# Exercise goal:
Locate the line bearing "Select the Move tool arrow" in the material below, then reproduce it and each following line up to and including the line bearing "The width and".

# Recorded information:

________________________

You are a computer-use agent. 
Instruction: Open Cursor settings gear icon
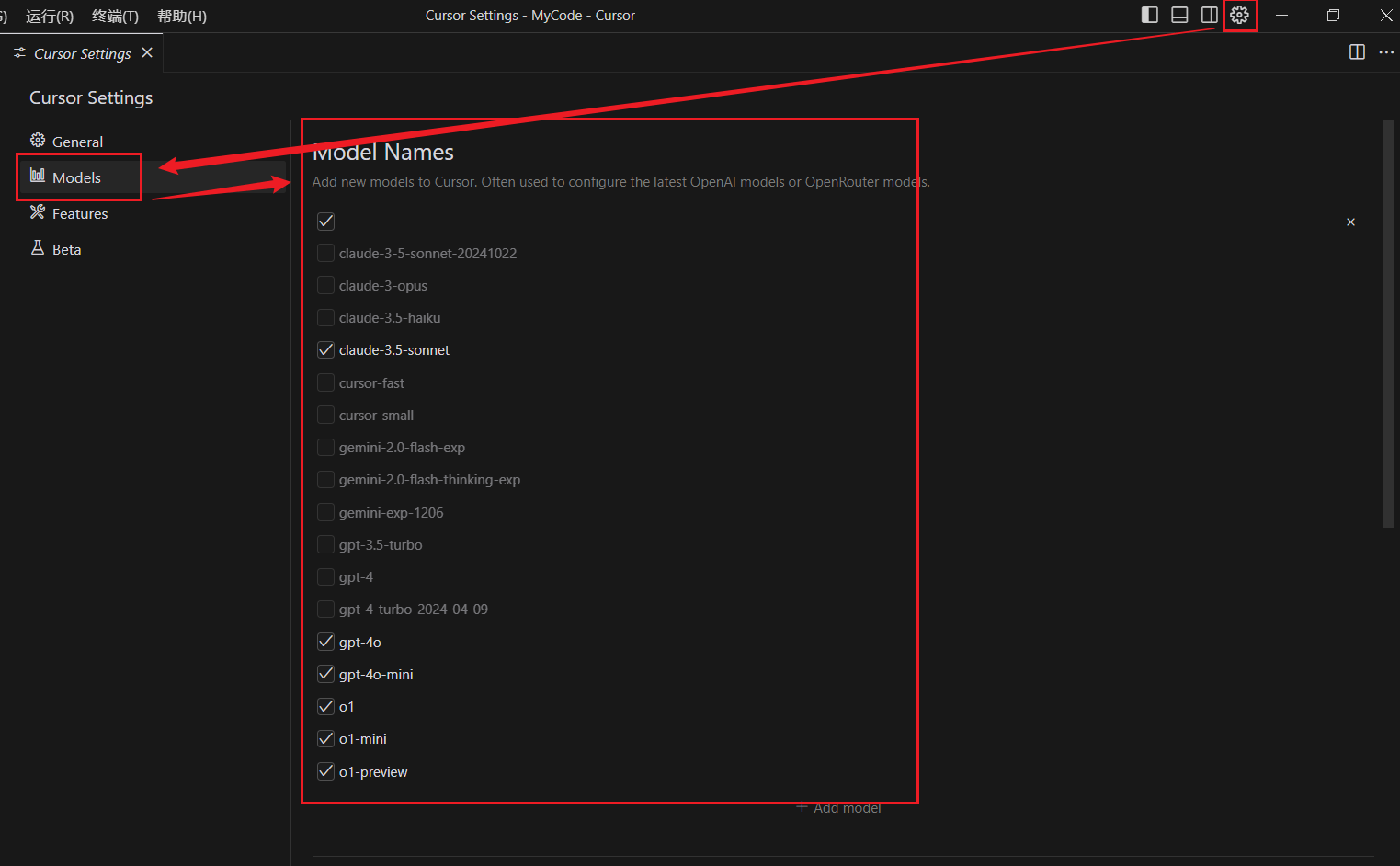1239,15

________________________

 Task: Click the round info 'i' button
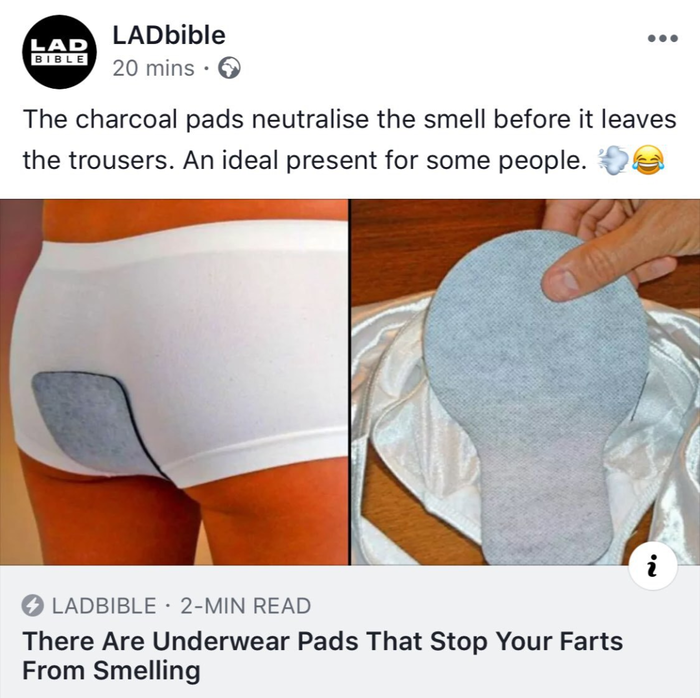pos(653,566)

________________________

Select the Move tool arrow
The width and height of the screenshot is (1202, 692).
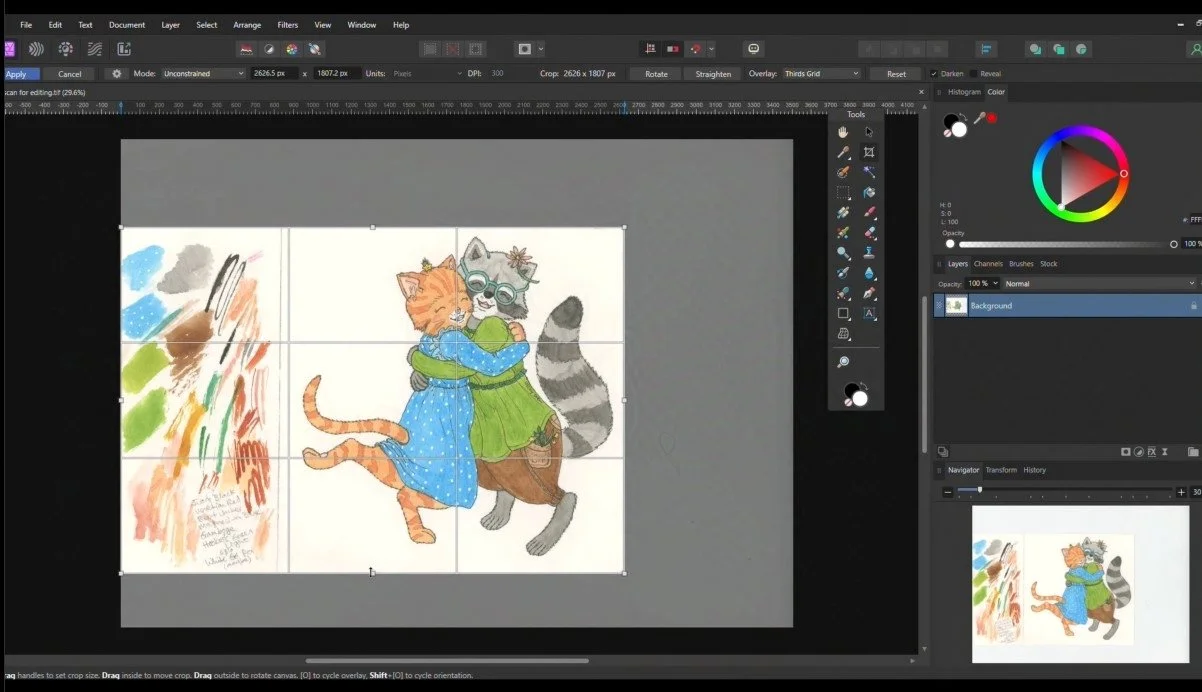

________________________

# Answer below:
Select the Move tool arrow
The width and height of the screenshot is (1202, 692).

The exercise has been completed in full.